Transplanted the SD card to a new Pi4B and this one failed after only a few months with identical symptoms.
The Pis have heatsinks and fans and are using the recommended 3A power supply.
Questions:
What might be causing the premature failures (not expecting an answer).
The failures have occurred while running normally, not at power on/boot. Even so, would it be worth the time/effort to connect a keyboard and display to the dead Pis and attempt to re-flash the bootloader firmware? Or do I need to just make sure I always have a spare Raspi on hand.
How confident are you that your power supply is actually fully and truly completely healthy?
I’ve pulled my hair out more than once on “defective hardware” throughout my career, only to find the power supply is bad (even though it appears good). A bad PSU can supply show nominal voltage including under nominal load, but the voltage can sag below nominal during a short current demand spikes. Short, as in the kind of thing you’d need a scope to see.
Your second pi may have “worked” with the previous (bad) power supply because its tolerance might have been idiosyncratically different. Your second pi might have failed “after only a few months” because your PSU had further degraded (as they always, always do always). Often degradation is related to electrolytic capacitors
This may NOT be your problem, but it’s an excellent thing to rule out.

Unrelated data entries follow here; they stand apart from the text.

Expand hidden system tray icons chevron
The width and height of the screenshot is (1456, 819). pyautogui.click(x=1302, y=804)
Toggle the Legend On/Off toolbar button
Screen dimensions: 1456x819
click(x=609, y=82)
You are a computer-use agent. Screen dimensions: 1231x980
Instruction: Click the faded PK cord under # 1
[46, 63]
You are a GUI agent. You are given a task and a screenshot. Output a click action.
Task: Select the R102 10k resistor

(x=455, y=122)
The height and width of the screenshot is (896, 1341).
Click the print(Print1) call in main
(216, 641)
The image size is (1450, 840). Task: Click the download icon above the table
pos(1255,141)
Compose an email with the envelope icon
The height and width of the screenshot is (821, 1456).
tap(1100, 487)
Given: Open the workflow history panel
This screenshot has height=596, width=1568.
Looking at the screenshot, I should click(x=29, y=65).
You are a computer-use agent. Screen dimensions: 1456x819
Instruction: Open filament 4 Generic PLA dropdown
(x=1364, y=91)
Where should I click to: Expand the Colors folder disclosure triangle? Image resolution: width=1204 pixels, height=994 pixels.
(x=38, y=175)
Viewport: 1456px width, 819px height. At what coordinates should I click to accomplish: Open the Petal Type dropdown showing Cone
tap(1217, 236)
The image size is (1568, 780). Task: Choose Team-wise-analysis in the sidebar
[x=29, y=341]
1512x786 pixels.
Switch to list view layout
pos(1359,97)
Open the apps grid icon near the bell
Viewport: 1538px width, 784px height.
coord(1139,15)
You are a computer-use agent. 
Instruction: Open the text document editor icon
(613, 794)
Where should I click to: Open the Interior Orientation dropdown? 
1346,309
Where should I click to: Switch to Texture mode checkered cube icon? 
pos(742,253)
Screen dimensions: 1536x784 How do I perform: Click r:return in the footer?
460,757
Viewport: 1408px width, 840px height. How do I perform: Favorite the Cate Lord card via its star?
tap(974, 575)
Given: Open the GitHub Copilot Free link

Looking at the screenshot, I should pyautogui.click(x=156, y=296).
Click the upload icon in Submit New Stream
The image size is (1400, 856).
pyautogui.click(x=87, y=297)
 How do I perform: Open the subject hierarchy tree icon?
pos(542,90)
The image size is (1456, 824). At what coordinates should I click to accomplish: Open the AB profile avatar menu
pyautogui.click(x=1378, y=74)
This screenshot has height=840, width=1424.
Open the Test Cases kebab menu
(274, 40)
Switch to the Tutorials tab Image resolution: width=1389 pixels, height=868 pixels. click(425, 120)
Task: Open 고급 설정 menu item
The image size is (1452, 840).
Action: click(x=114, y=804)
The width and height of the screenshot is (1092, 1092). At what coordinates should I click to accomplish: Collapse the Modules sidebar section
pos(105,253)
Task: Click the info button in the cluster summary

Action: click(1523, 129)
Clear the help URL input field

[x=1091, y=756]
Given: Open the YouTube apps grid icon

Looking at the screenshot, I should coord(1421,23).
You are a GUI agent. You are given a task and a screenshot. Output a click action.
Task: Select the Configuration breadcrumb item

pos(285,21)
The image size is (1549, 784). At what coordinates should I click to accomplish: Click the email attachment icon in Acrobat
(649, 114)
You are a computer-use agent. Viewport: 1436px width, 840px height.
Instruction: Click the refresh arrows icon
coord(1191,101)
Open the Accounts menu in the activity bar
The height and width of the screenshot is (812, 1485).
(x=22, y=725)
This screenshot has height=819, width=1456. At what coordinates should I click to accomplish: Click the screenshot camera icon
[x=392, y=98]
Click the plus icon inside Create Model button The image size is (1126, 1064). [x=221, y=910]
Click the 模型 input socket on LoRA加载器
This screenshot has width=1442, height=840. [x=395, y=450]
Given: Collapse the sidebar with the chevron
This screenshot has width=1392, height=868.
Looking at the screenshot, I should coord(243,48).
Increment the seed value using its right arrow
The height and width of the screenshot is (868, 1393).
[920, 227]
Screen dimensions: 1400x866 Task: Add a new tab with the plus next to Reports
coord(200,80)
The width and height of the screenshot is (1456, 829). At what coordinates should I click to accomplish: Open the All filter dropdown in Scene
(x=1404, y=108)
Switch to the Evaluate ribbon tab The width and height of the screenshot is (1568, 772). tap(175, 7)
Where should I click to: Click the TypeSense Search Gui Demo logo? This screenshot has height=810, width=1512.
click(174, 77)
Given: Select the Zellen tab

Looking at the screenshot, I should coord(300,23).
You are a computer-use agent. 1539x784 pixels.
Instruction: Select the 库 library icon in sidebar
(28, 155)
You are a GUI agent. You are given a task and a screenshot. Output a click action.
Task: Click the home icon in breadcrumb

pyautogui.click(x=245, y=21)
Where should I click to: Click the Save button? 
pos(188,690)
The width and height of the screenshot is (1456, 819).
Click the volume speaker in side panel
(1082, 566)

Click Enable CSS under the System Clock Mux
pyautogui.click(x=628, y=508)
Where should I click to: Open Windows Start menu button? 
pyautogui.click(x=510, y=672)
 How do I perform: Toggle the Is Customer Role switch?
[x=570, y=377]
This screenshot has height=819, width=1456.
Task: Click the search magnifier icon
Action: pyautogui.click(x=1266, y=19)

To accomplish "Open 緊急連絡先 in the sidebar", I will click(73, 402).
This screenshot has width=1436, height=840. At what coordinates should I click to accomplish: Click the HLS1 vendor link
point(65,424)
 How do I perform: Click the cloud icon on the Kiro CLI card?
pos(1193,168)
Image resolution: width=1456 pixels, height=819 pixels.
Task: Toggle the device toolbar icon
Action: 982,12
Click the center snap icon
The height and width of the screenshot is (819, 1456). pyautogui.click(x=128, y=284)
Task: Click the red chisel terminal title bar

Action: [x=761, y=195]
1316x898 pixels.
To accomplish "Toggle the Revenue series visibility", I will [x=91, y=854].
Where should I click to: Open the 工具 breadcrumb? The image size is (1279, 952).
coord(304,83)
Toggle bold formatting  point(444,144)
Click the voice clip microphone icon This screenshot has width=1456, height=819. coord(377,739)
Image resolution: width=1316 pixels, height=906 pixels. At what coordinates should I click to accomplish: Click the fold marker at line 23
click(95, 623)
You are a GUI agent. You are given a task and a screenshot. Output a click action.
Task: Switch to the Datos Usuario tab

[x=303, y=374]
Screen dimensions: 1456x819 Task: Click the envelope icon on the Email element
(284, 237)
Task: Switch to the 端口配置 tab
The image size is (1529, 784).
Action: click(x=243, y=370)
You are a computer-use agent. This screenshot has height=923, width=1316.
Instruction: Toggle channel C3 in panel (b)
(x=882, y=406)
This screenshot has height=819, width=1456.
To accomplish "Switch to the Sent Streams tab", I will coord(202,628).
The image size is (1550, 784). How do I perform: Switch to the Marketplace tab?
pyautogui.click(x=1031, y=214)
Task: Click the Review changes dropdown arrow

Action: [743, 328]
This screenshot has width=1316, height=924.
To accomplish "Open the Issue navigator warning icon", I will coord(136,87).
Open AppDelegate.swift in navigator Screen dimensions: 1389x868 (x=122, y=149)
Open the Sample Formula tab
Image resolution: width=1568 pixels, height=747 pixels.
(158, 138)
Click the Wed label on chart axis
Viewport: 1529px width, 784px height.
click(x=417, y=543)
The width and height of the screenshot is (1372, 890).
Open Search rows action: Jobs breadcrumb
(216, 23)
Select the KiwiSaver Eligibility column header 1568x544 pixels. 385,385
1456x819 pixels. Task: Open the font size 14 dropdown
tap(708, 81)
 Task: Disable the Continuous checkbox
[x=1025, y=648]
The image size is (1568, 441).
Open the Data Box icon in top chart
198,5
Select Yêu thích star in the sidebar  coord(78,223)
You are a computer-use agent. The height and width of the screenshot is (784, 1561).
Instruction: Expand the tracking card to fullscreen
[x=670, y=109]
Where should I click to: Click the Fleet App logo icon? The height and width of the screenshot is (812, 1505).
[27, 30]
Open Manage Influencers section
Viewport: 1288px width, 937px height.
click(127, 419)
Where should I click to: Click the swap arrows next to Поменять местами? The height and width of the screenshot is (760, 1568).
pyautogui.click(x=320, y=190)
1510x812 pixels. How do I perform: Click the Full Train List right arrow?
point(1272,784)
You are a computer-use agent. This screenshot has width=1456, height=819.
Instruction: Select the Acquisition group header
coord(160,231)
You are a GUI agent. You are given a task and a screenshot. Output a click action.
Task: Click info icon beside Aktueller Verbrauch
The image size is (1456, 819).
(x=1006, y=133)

I’m not suspecting a power supply issue, but since I have a spare supply I’ll swap it out and see.
If it is a supply problem it must be nasty enough to fry the Pi because normally the green LED should flash during boot and/or display an error code as a sequence of flashes.
Go with a 5 amp power supply or a ups. Many of the power supplies provided in rpi ‘kits’ are cheap and don’t even meet the published ratings. Better to have a bit of overhead and replace the power supply at the slightest sign of trouble.
I’ve just ordered an official 27W supply. Only time will tell so I guess we can close this discussion though I’m surprised no one else reports Pi failures due to bad official power supplies.
While a good power supply is always a good idea, it’s also almost as-never the reason for Pi outages like these. The 3A is only needed if you have HATs with extensive power needs.
Without HATs, 1A will usually do, so unless you only ever use cheapmost Chinese stuff it’s usually not the source of problems when operating it as an OH server.